2020 was the year that Black Lives Matter assumed global prominence. We saw the protests around the death of George Floyd and the disproportionate impact of Coviud on minority communities.  These events have made us more aware and more determined to combat racism in all its forms and there are conversations around the subject happening now which have never happened before.  

If I have one overriding ambition for 2021, it is that the passion and commitment to further the cause of equality does not dim but rather we look for new ways not just to speak but to act to make the world a better place.

As chair of Women Leaders UK I was also thrilled to take part in that organisation’s annual awards, an on-line and still fabulous evening, where some highly impressive and accomplished women were recognised for their amazing achievements.  

Hilary Chipping

I was recently at a board meeting of SEMLEP, the local enterprise partnership for the region, and looking around the room there were three members who had all been previously recognised by Women Leaders.

Shalom Lloyd of Naturally Tribal, won in the Entrepreneur category in 2018. Dr Kerry Mashford OBE won Energy & Environment in 2015 and Hilary Chipping won for Public Services in 2015, was entered into the CBI National First Woman Award and promptly won that too.

Hilary is chief executive of SEMLEP today.
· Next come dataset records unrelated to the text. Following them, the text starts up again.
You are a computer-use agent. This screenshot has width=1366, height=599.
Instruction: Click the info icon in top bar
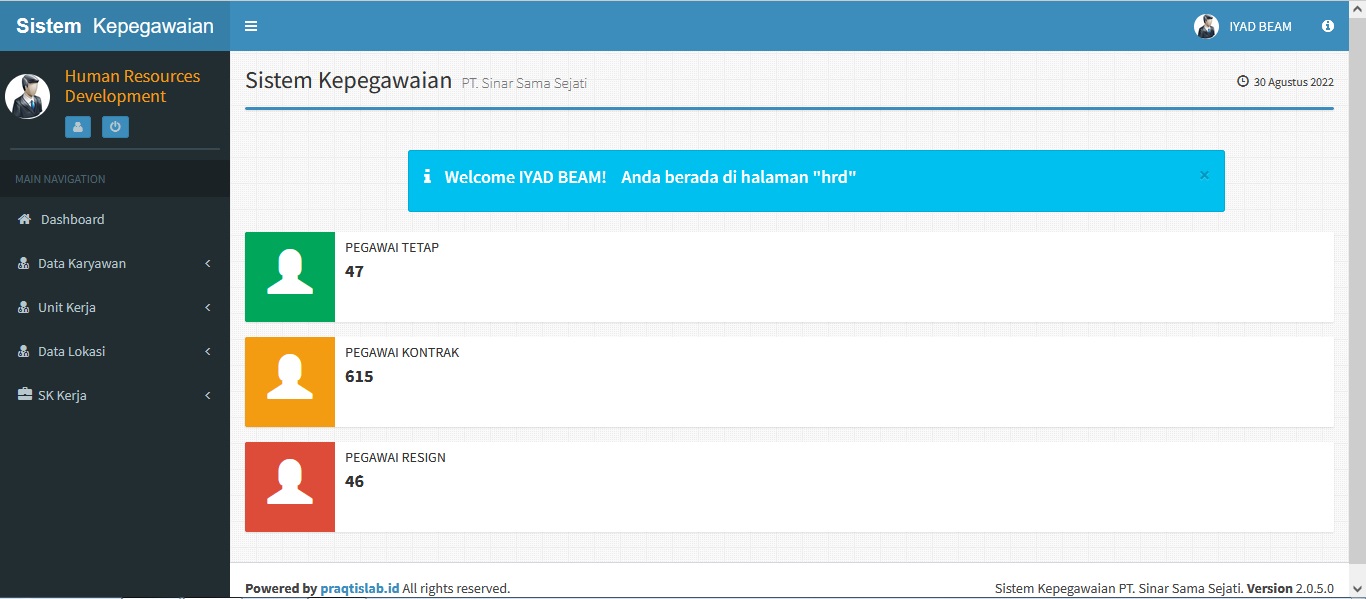tap(1328, 26)
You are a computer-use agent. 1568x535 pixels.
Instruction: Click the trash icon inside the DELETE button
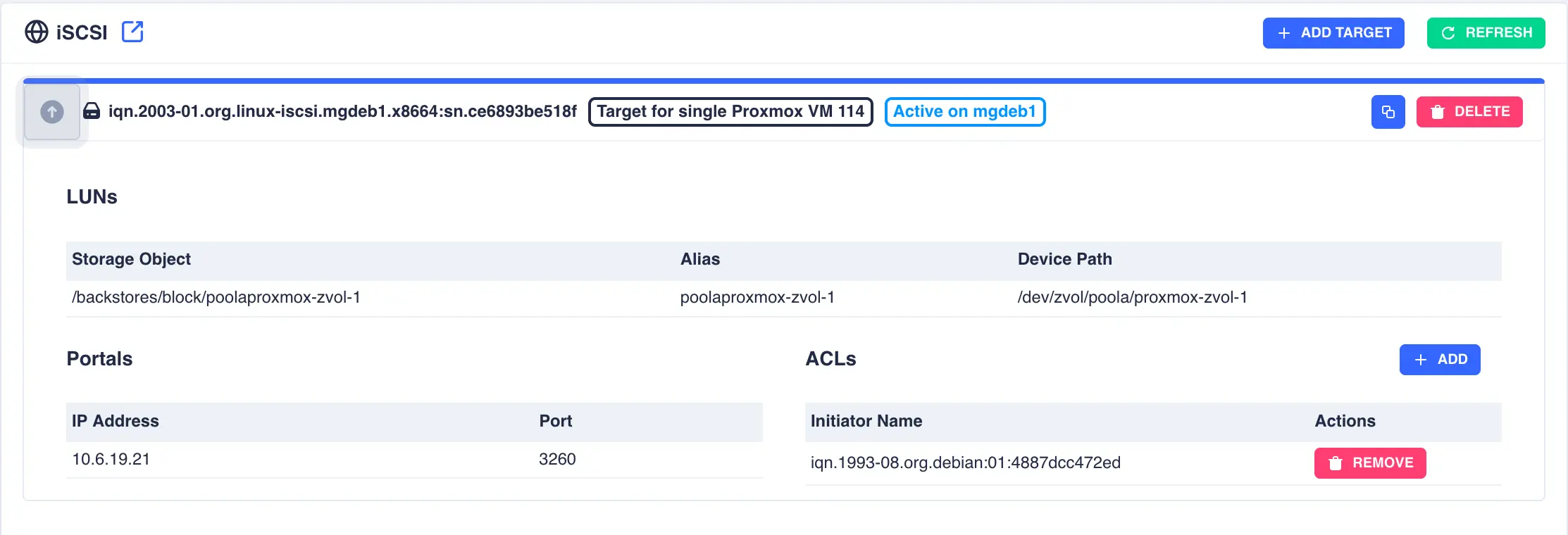[x=1437, y=111]
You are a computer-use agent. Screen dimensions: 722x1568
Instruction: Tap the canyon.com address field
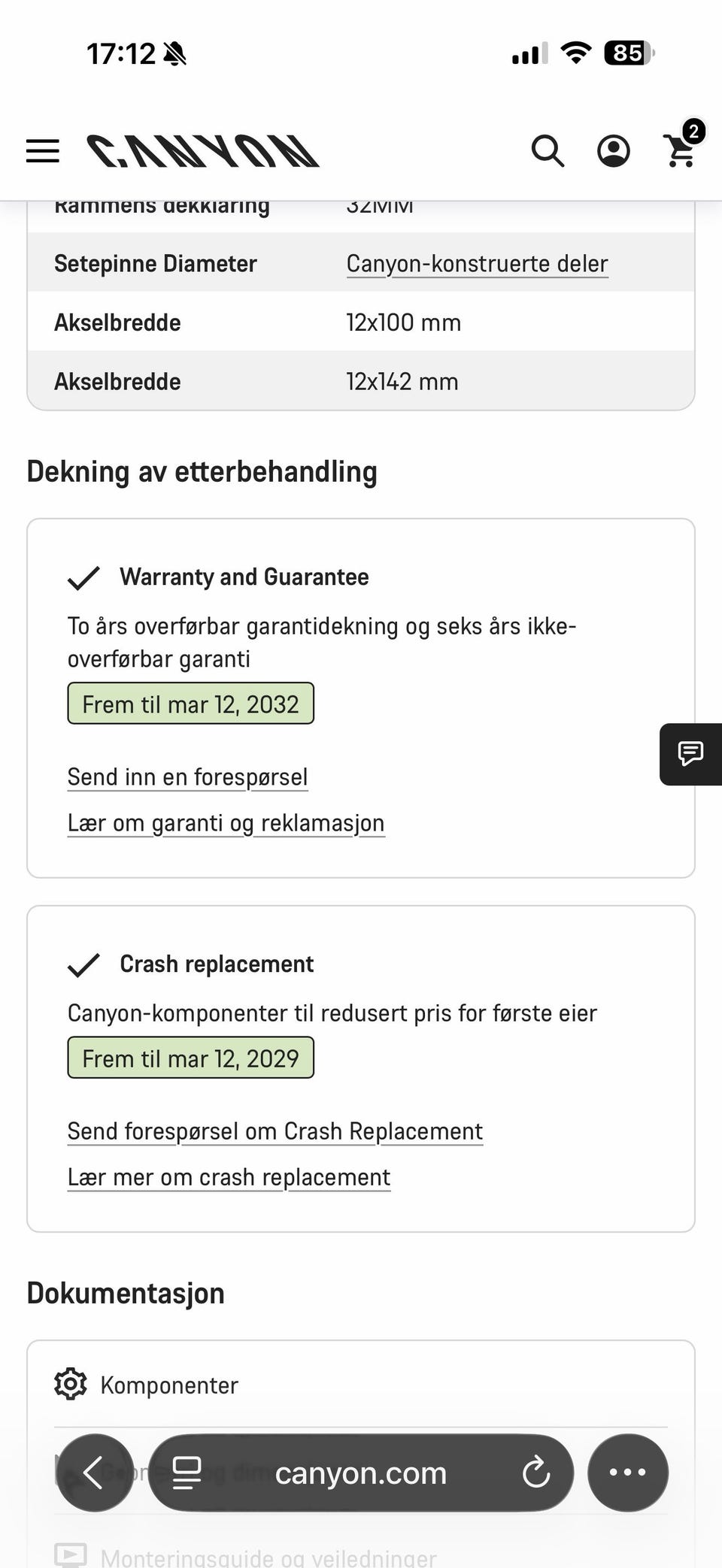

People can be sceptical about the value of awards but I like to think there is evidence here that highlighting the efforts of good people is always worth doing.

Even with the welcome arrival of the various vaccines, we won’t be free from the effects of Covid next year and everyone will be braced for what will inevitably be a difficult time economically and socially.  

I hope fiercely that the good things which have come out of 2020 in spite of all its tragedy will last for many years to come and help to make us more efficient, more co-operative, kinder people.